Researchers find 'frog foam' can be used to treat wounds

It sounds a bit icky, but researchers are happy about it. The protein foam produced by Tungara frogs while mating is fully compatible with human cells, it turns out, and could be an excellent way to treat wounds — particularly burns — in the future. Such a discovery was made by with the University of Strathclyde, who found that the frog's foam is "highly stable" and can be used to slow-release antibiotics and other medication.

The Tungara frog is formally known as the Engystomops pustulosus, and it excretes a protein while mating that is then churned up into a foam by the frogs as they kick around their legs. The foam is used to protect the eggs, which are laid in the foamy nest; it also helps keep predators from eating the eggs, and helps block out environmental elements that could be damaging.

The aforementioned group of researchers have been studying this foam and have found it is able to essentially absorb medication and then release it at a slow, steady rate back into the environment. As well, the foam is not at all harmful to human cells, meaning it is safe to use in treatments for human wounds like burns. In tests, the foam was found to release meds at rates from 72 to 168 hours.

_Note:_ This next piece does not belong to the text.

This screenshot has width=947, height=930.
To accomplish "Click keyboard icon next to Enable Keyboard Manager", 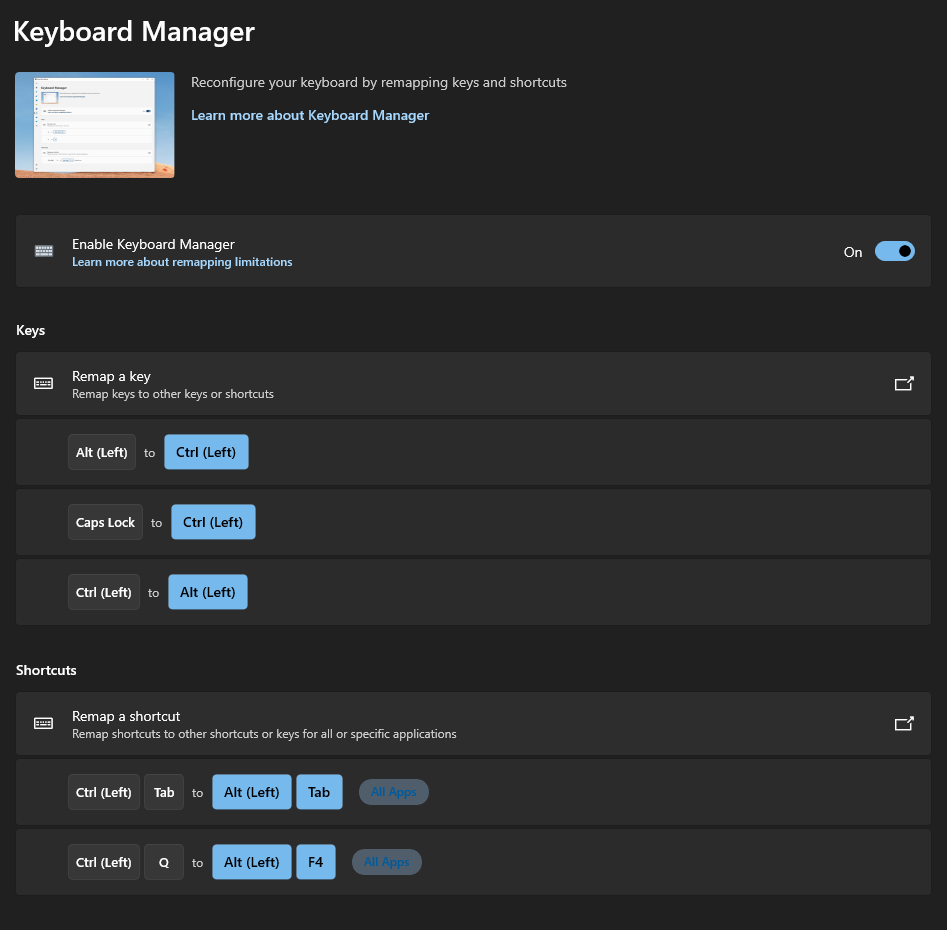I will [43, 251].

So far, researchers have been successful in creating bacteria that partially produces the foam, and they're aiming to create a completely synthetic version for use in human medical treatments. Such a future is not anywhere near reality, but could be a viable solution to certain ailments one day.

Said the research team lead Dr. Paul Hoskisson:

Foams are unusual in nature and are typically made of inactivated proteins, yet this foam is stable and importantly compatible with human cells, making it potentially ideal for pharmaceutical applications. While foams like these are a long way from hitting the clinic, they could help in burns and wound treatment, providing support and protection for healing tissue and delivering drugs at the same time – all from a humble little frog.